---------- SUPPLIED TEXT

I’m in Nashville and every publisher, artist and producer right now is asking for ‘uptempo positive’. The reason for this is the sheer volume of ballads and midtempo songs they get: for some reason, when a writer gets in the room with an acoustic guitar or a piano they turn into Ed Sheeran or James Taylor. It can be hard to create the energy required unless you plan for it, but again, your chances of getting that hit improve by giving the powers that be what they’re asking for.

One of the very best ways I know is to get in the habit of deconstructing recent hits. Go beyond just learning to play them: write down the structure, print out the lyric, make notes about the production. I’m always amazed at the songwriting clients I get who will say they want to write a huge song, but who pay absolutely no attention to the current hits. If you’re writing pop or even new country and still creating long intros, lots of verses, using only one hook, and aren’t familiar with terms like ‘post-chorus’, you might have a harder road.

Try going one step beyond deconstructing and create a playlist with a couple of hits along with a song of your own. Try to pick ones that might have a bit in common with yours, but the idea is to be objective. Does your song hold up to the two hits? If not, why? Go back to your notes. What’s different? The point is not to clone, just get this info into your subconscious so the next song you write is at least informed by structural ideas that are more current.

 

Do It Yourself

A bit of a disclaimer here. Even though you’re listening to the radio and learning the structural and lyrical as well as musical content, the songs you’re hearing were probably written and recorded as much as a year ago. If you set out to write something exactly like what you’re hearing, you’re likely already too late! So what can you do now?

--------------------
---------- SOURCE EXCERPT

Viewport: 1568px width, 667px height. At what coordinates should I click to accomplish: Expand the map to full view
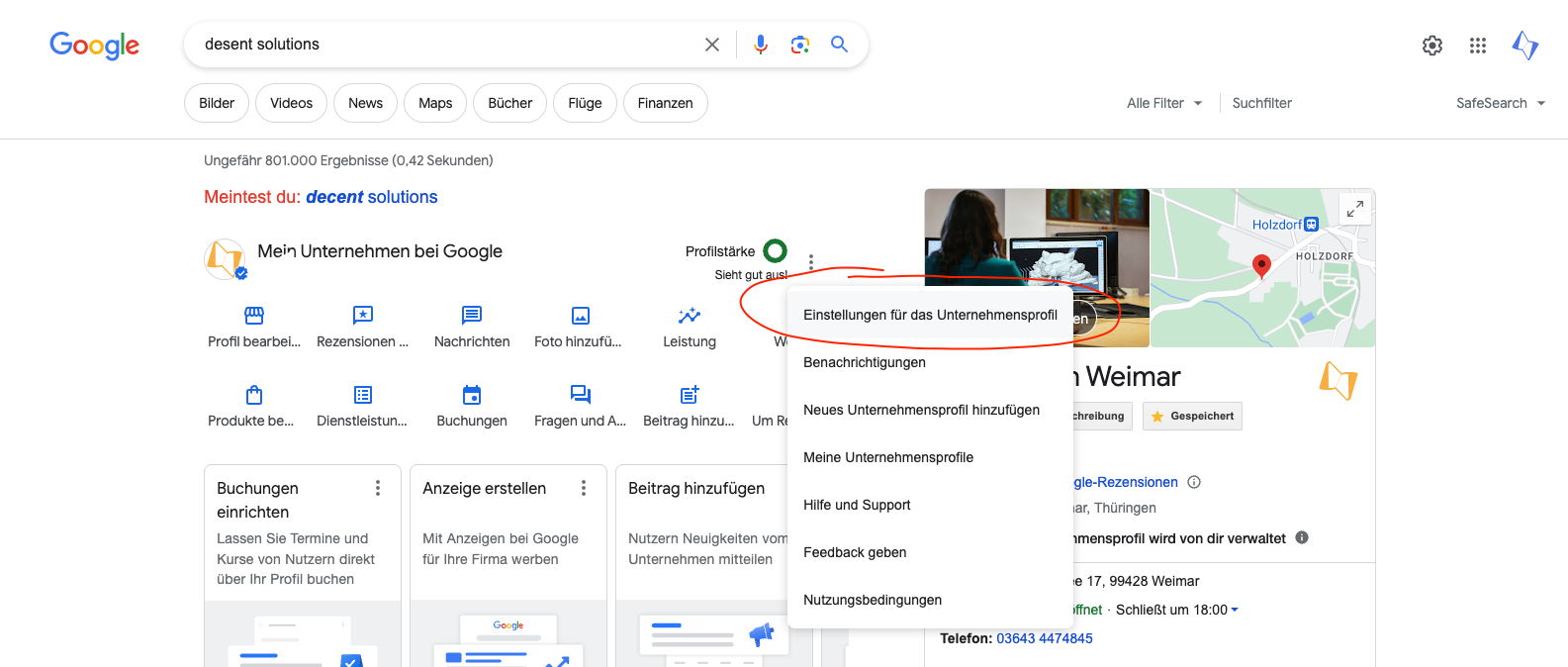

--------------------

» **PARTS OF THE EXERCISE**
- 1) Rewrite the part of the songwriting text that opens with the words containing "A bit of a disclaimer" and closes with "you do now?", renaming "radio" to "streaming services".
- 2) Answer these questions from the songwriting text:
(a) What is every publisher, artist and producer in Nashville asking for?
(b) In the playlist exercise, how many hits go alongside a song of your own?
(c) How long ago were the songs heard on the radio probably written and recorded?

» **RESPONSES TO THE TASKS**
- 1)
A bit of a disclaimer here. Even though you’re listening to the streaming services and learning the structural and lyrical as well as musical content, the songs you’re hearing were probably written and recorded as much as a year ago. If you set out to write something exactly like what you’re hearing, you’re likely already too late! So what can you do now?

- 2)
(a) 'Uptempo positive'.
(b) A couple, or two.
(c) As much as a year ago.